Сквозь обиход пропускается ток, словно как сквозь воду. И все поляризуется <…> И когда сжимается сердце, Марина!.. И насколько наша она, эта сжатость, – ведь она насквозь стилистическая!
Это – электричество, как основной стиль вселенной, стиль творенья на минуту проносится перед человеческой душой, готовый ее принять в свою волну <…> ассимилировать, уподобить!
И вот она, заряженная с самого рождения и нейтрализующаяся почти всегда в отрочестве, и только в редких случаях большого дара (таланта) еще сохраняющаяся в зрелости, но и то действующая с перерывами, и часто по инерции, перебиваемая риторическим треском самостоятельных маховых движений (неутомляющих мыслей, порывов, «любящих» писем, вторичных поз) – вот она заряжается вновь, насвежо, и опять мир превращается в поляризованную баню, где на одном конце – питающий приток <…> времен и мест, восходящих и заходящих солнц, воспоминаний и полаганий, – на другом – бесконечно – малая, как оттиск пальца в сердце, когда оно покалывает, щемящая прелесть искры, ушедшей в воду. <…>
Какие удивительные стихи Вы пишете! Как больно, что сейчас Вы больше меня! Вообще – Вы – возмутительно большой поэт. Говоря о щемяще-малой, неуловимой прелести, об искре, о любви – я говорил об этом. Я точно это знаю.
Но в одном слове этого не выразить, выражать при помощи многих – мерзость.
Вот скверное стихотворение 1915 года из «Барьеров»:
Я люблю тебя черной от сажи
Сожиганья пассажей, в золе
Отпылавших андант и адажий
С белым пеплом баллад на челе,
С заскорузлой от музыки коркой
На поденной душе, вдалеке
Неумелой толпы, как шахтерку,
Проводящую день в руднике.
О письмо, письмо, добалтывайся! Сейчас тебя отправят. Но вот еще несколько слов от себя:
– Любить Вас так, как надо, мне не дадут, и всех прежде, конечно, – Вы. О, как я Вас люблю, Марина! Так вольно, так прирожденно, так обогащающе ясно. Так с руки это душе, ничего нет лучше, легче! <…>
Вы видите, как часто я зачеркиваю? Это оттого, что я стараюсь писать с подлинника. О, как меня на подлинник тянет! Как хочется жизни с Вами! И, прежде всего, той ее части, которая называется работой, ростом, вдохновеньем, познаньем. Пора, давно пора за нее. Я черт знает сколько уже ничего не писал, и стихи писать наверное разучился.

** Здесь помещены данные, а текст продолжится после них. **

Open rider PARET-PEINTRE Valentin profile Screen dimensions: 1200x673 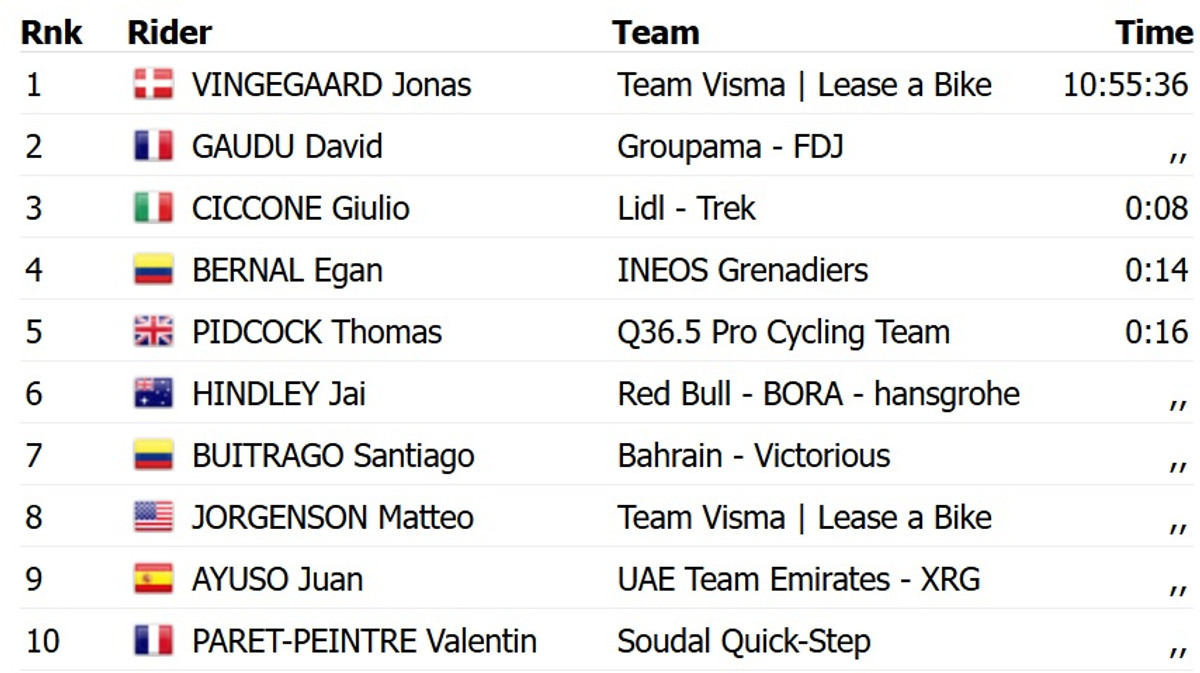364,641
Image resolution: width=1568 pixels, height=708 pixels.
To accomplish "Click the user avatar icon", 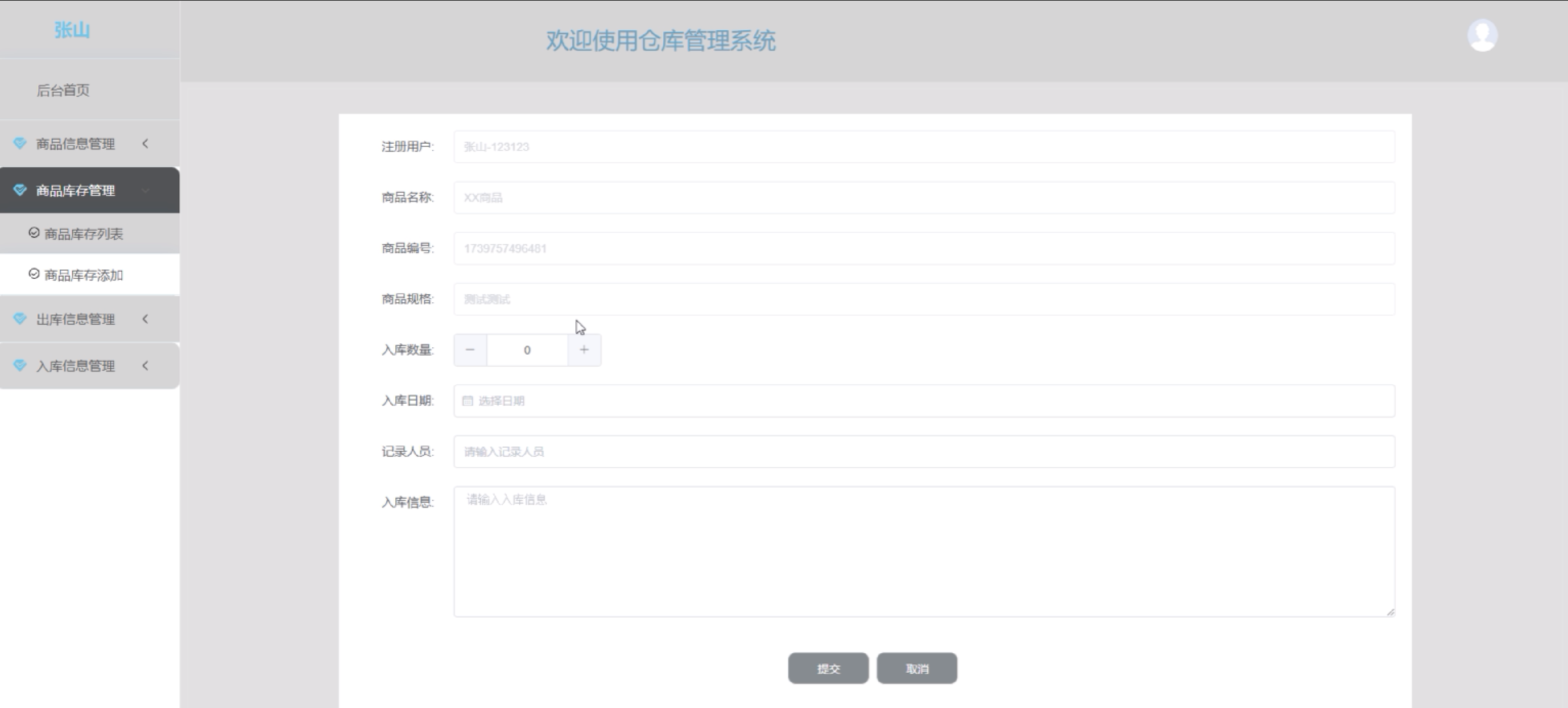I will coord(1482,35).
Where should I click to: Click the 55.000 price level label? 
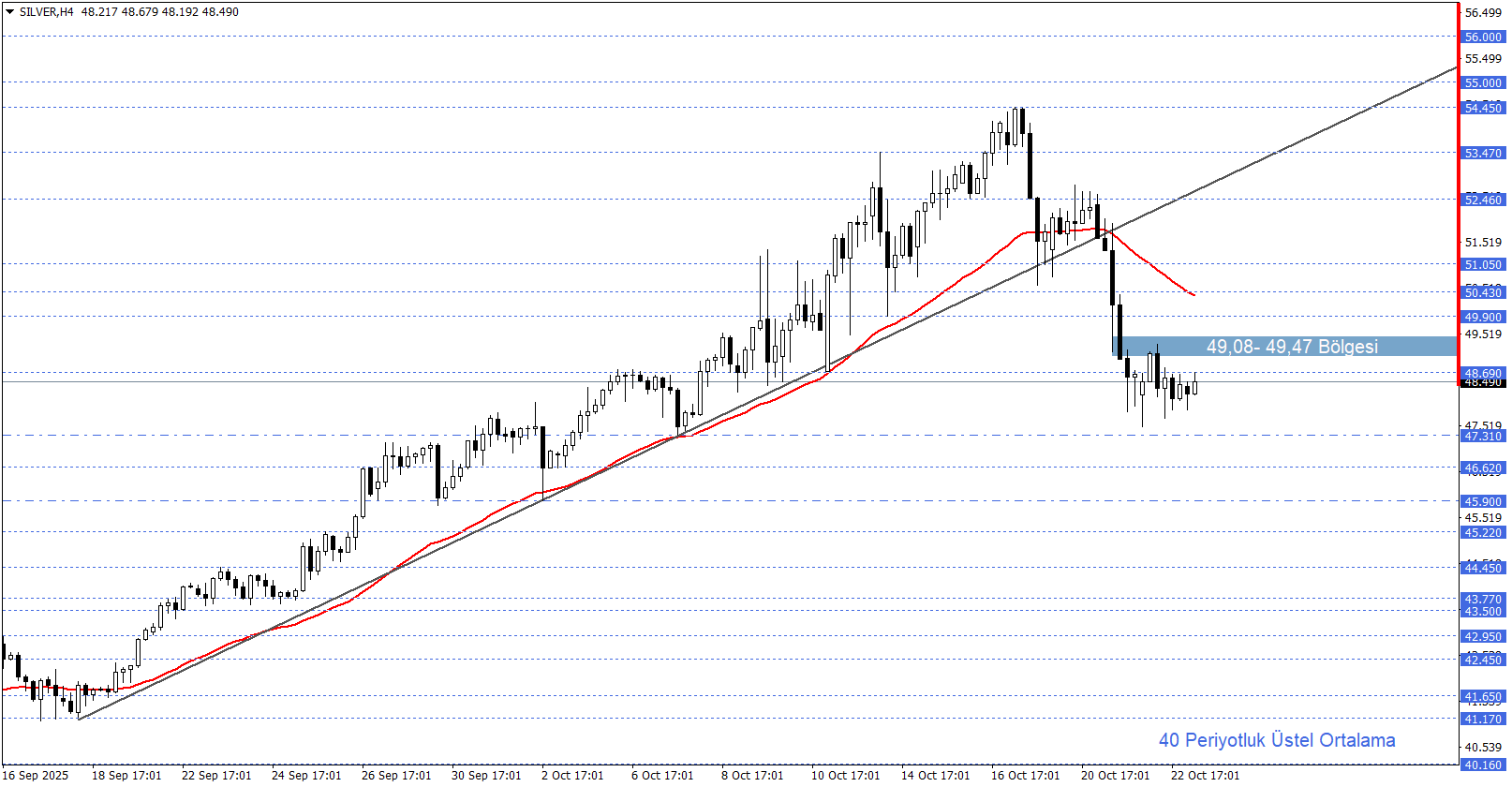click(1483, 83)
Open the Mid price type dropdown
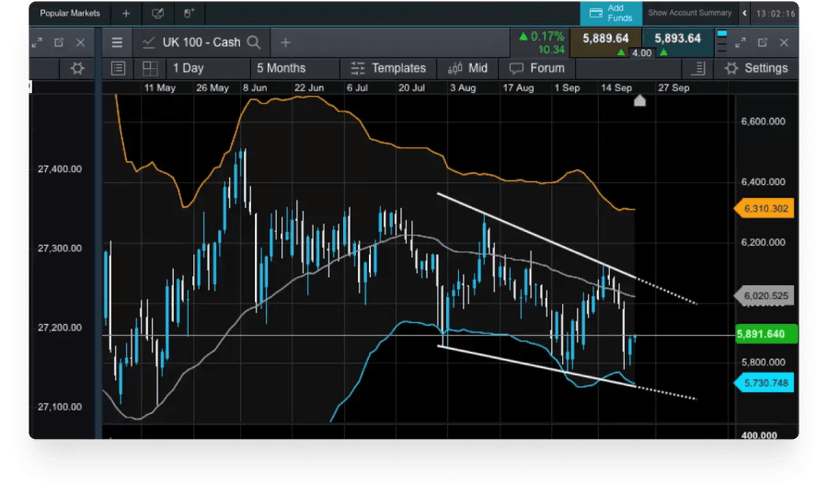Viewport: 828px width, 496px height. [468, 68]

Между прочим я Ваши тут читал. «Цветаеву, Цветаеву!» – кричала аудитория, требуя продолжения.
А потом будет лето нашей встречи. Я люблю его за то, что это будет встреча со знающей силой, то есть то, что мне ближе всего, и что я только в музыке встречал, в жизни же не встречал никогда. <…> И вот опять письмо ничего не говорит, А может быть, даже оно Ваши стихи рассказывает своими словами. – Какие они превосходные! <…>
В начале 20-х годов Пастернак бедствовал, не имея средств прокормить семью. К этому же времени трагически сгустилось сознание незначительности всего написанного им после книг «Сестра моя жизнь» и «Темы и варьяции» (1917–1918). Это чувство перерастало в мысль о том, что профессиональное занятие лирической поэзией не оправдано временем. Эпоха войн и революций нуждается в историке или создателе эпоса. Своими сомнениями Пастернак делился с Цветаевой как с. первым читателем и критиком. Летом 1925 года он принялся за поэму «Девятьсот пятый год». В постоянном общении с Цветаевой как с первым читателем и критиком писалось начало поэмы «Лейтенант Шмидт». Пастернаку казалось, что Цветаева может до конца понять те задачи, которые он ставил перед собой, то, как он их решал, и оценить, насколько это ему удалось.
В начале августа 1925 года Цветаева передала Пастернаку слухи о том, что умер их любимый немецкий поэт Райнер Мария Рильке. В ответном письме от 16 августа Пастернак просил ее проверить эти сведения и уточнить обстоятельства. Тогда же он в тоске писал своей сестре Жозефине в Мюнхен, что его томит предчувствие собственной близкой смерти.